Japan Geoscience Union Meeting 2016

Presentation information


Symbol A (Atmospheric and Hydrospheric Sciences) » A-AS Atmospheric Sciences, Meteorology & Atmospheric Environment

[A-AS11] Stratosphere-troposphere Processes And their Role in Climate

Mon. May 23, 2016 10:45 AM - 12:15 PM A01 (APA HOTEL&RESORT TOKYO BAY MAKUHARI)

Convener:*Yousuke Yamashita(National Institute for Environmental Studies), Hideharu Akiyoshi(National Institute for Environmental Studies), Kaoru Sato(Department of Earth and Planetary Science, Graduate School of Science, The University of Tokyo), Yoshihiro Tomikawa(National Institute of Polar Research), Chair:Yoshihiro Tomikawa(National Institute of Polar Research)

11:30 AM - 11:45 AM

[AAS11-04] A study on data assimilation using the ensemble Kalman filter and simulation of a sudden stratospheric warming

*Dai Koshin1, Kaoru Sato2, Kazuyuki Miyazaki3 (1.Department of Earth and Planetary Science, School of Science, The University of Tokyo, 2.Department of Earth and Planetary Science, The University of Tokyo, 3.Japan Agency for Marine-Earth Science and Technology)
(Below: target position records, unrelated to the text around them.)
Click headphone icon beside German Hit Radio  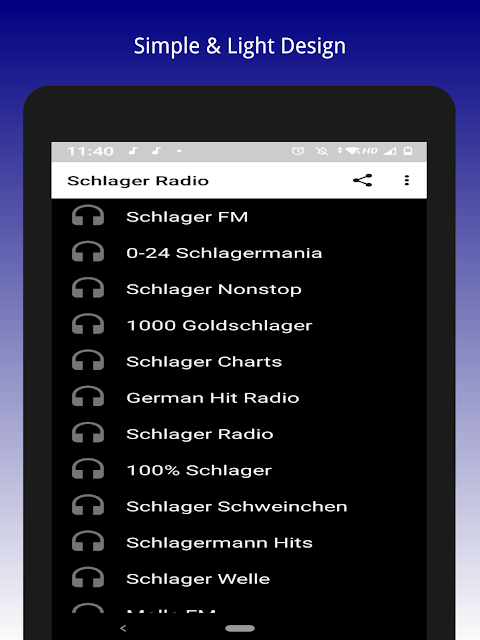click(88, 397)
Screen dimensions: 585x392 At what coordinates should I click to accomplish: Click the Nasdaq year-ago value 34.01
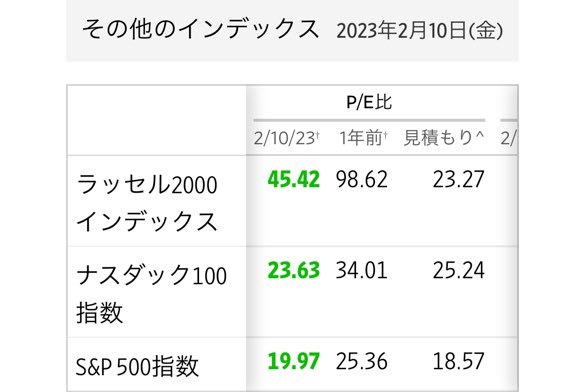coord(362,270)
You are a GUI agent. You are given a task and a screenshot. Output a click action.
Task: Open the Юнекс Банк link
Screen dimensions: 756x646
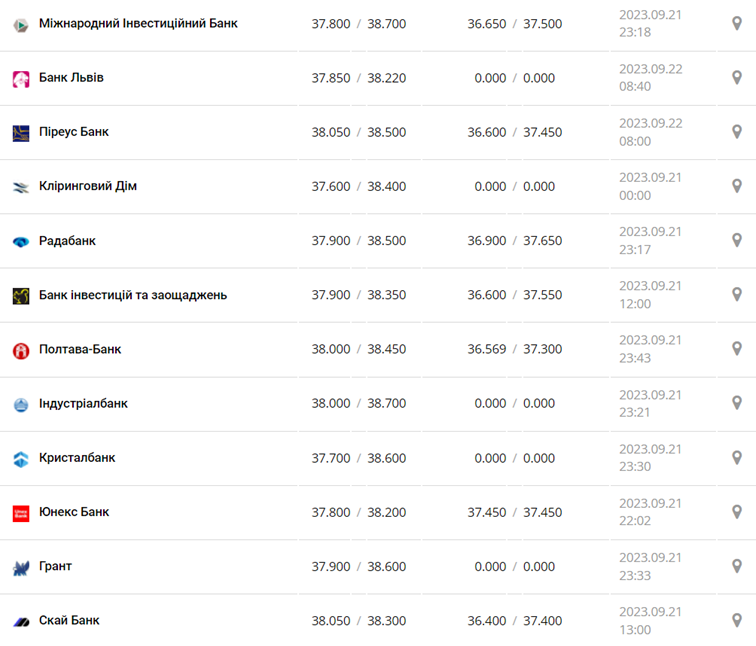click(74, 512)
Keywords:data assimilation, sudden stratospheric warming, ensemble Kalman filter

There are many important phenomena in the middle atmosphere, such as sudden stratospheric warmings (SSW), and the quasi-biennial oscillation (QBO). It is suggested that these phenomena affect global atmosphere through stratospheric and mesospheric circulations respectively from the equator to the pole and from the summer pole to the winter pole. With the aid of technology development, resolutions of observations and numerical models have become higher. Most analysis data are mainly made by meteorological centers by assimilating observation data up to the stratosphere. Data assimilation for the mesosphere is not yet very common. Thus, we performed a preliminary study for the data assimilation from the ground to the mesosphere, so as to make realistic grid data and simulation of the middle atmosphere.
First, using a global model called MIROC, whose top is in the upper stratosphere (~40km), we examined impacts of assimilation of satellite observations in the stratosphere. The PREPBUFR data (ground-based observations including these by aircrafts, balloons, and wind profilers) data from NCEP, and temperature retrieval data in the stratosphere by Aura MLS from NASA were used as conventional and satellite observations, respectively. The model has horizontal resolution of T42 and 32 vertical levels. We used the method of ensemble Kalman filter (EnKF) for data assimilation, and made analysis data for January and February 2014, when an SSW occurred in the northern hemisphere. As SSWs are highly non-linear phenomena, their simulation is generally difficult.
We made two kinds of analysis data. One is the data in which only PREPBUFR data are assimilated, and the other in which both PREPBUFR and MLS data are assimilated. In both analysis data, timing of the SSW onset was realistic. However, the data with MLS observation have higher accuracy in the middle atmosphere than that only with PREPBUFR data. It is seen from standard deviation of ensemble members that assimilation of satellite data is more effective (i.e. small standard deviation) in the stratosphere.
Second, we made ensemble forecast experiments using analysis data on February 1, several days before the SSW onset. The prediction using analysis data assimilated with both MLS and PREPBUFR was more accurate than that assimilated only with PREPBUFR. It is seen that there is significant difference in the stratospheric wave activity between the two prediction experiments, although the tropospheric wave activity is not so different. This fact suggests that accurate background fields around the tropopause are important so as to simulate realistic propagation of planetary waves from the tropopause to the stratosphere. For future studies, we will optimize each parameter at data assimilation, and use a hi-top model so that highly accurate data assimilation can be made in the middle atmosphere.